* DATASET RECORDS *
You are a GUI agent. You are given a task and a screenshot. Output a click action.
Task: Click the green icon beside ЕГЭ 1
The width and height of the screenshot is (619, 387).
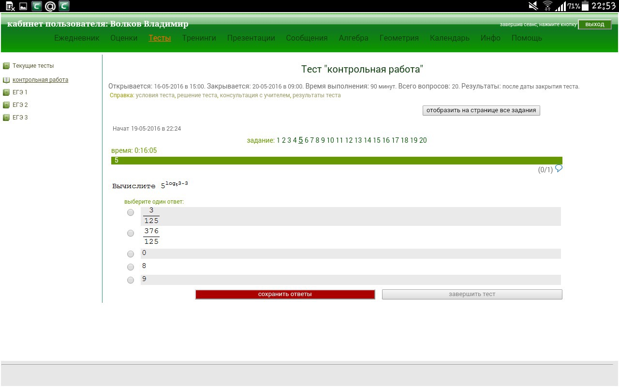click(6, 92)
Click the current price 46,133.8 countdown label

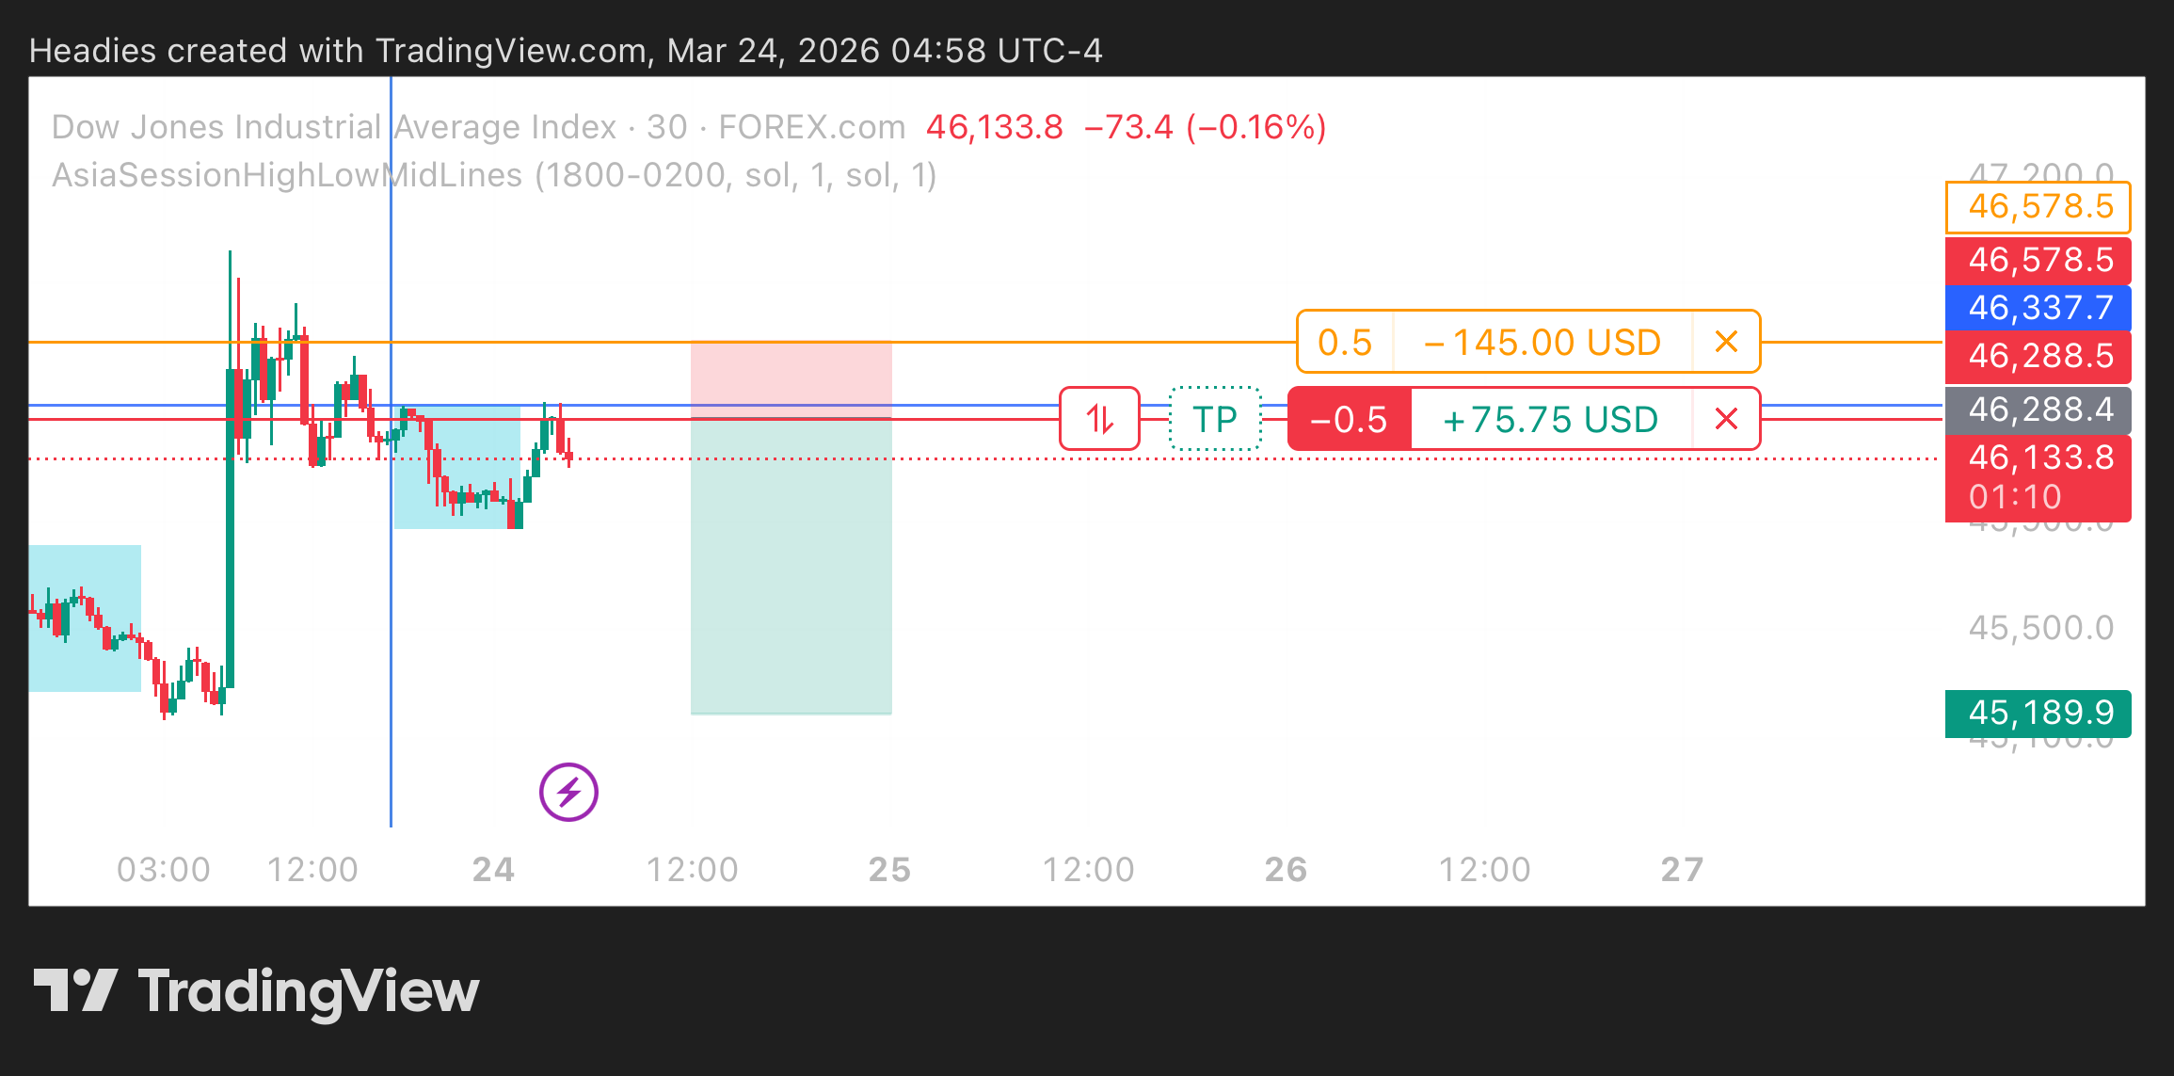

* WORK TO COMPLETE *
Starting at the line that contains "The width and", write out every line through the end of the entries above exactly, and omit the pictures.

* SOLUTION FOR THIS TASK *
The width and height of the screenshot is (619, 387).
click(6, 92)
Click the current price 46,133.8 countdown label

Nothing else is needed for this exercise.